February 21, 1964 (Friday)
We got up about 12:00 noon. I fixed breakfast, and we all went to the beach, except Phil. He wanted to stay and work on his car. It was a beautiful day and the sun was shining.
We walked the beach for a little while, but since it was basically void of people, we soon left and went to a pawn shop. I bought a $1.00 ring, Major bought a gun that shot blanks, and Pete purchased a harmonica. We returned to the apartment, ate supper and went to a movie.
After the movie, we stopped back at Porky’s. When we got there, Porky gave us some disturbing news. The musicians’ union was not allowing The Kingtones to work at Porky’s without using a booking agent and without having a contract. They were threatening Porky, telling him if he let us come in that they would not allow any other union bands to play at his club. Since almost all bands at that time belonged to the union meant that Porky would not be able to have music at his club. Although The Kingtones did belong to the union, we didn’t have a booking agent or a contract to play at Porky’s. We were just sick about this news. It seemed like nothing was going our way.

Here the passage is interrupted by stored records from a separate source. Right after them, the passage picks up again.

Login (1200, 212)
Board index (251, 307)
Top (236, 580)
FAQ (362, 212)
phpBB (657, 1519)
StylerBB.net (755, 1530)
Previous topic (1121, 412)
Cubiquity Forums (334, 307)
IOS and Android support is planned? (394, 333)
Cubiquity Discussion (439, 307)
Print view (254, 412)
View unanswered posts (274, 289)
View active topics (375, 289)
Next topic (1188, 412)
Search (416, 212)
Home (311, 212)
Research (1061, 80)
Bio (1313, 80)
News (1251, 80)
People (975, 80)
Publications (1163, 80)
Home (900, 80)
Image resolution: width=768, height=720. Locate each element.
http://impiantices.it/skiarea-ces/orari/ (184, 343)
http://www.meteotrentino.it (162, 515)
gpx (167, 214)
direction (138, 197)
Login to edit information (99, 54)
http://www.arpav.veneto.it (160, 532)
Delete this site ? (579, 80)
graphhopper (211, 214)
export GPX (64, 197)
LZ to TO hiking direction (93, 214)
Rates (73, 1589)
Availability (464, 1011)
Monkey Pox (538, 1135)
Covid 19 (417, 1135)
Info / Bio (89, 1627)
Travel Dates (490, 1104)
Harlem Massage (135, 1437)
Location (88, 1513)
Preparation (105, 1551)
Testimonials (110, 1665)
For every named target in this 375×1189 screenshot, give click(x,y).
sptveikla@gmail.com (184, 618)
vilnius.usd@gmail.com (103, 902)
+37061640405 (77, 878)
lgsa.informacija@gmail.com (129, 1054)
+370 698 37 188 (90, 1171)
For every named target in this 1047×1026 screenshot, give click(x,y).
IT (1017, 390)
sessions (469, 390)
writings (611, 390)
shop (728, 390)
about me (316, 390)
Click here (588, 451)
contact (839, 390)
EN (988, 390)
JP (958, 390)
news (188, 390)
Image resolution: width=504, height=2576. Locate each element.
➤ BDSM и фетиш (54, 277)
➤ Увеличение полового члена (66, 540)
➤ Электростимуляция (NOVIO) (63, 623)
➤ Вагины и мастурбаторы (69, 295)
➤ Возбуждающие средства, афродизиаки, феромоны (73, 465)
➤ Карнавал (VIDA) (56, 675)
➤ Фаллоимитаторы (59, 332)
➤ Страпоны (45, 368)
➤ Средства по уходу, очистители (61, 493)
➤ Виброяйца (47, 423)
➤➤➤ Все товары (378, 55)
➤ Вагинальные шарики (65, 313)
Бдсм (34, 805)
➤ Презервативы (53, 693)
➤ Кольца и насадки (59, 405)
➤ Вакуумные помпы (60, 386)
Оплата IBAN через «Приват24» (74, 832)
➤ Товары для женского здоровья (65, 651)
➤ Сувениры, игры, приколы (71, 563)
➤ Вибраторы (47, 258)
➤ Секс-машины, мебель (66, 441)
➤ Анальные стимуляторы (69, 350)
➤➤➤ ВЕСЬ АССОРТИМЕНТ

Pete and I had a few words that day. I asked him why it was that whenever he was gone we got along just fine; but when he was present, we seemed to have “dissention amongst the ranks.” He said it was because he was cool and sophisticated and that I was uncool and dull. I was not sure that he had answered my question, but I left it at that.
I missed Chick very much, and hoped that I could see her soon. Mike appeared to be better. We were all healthy.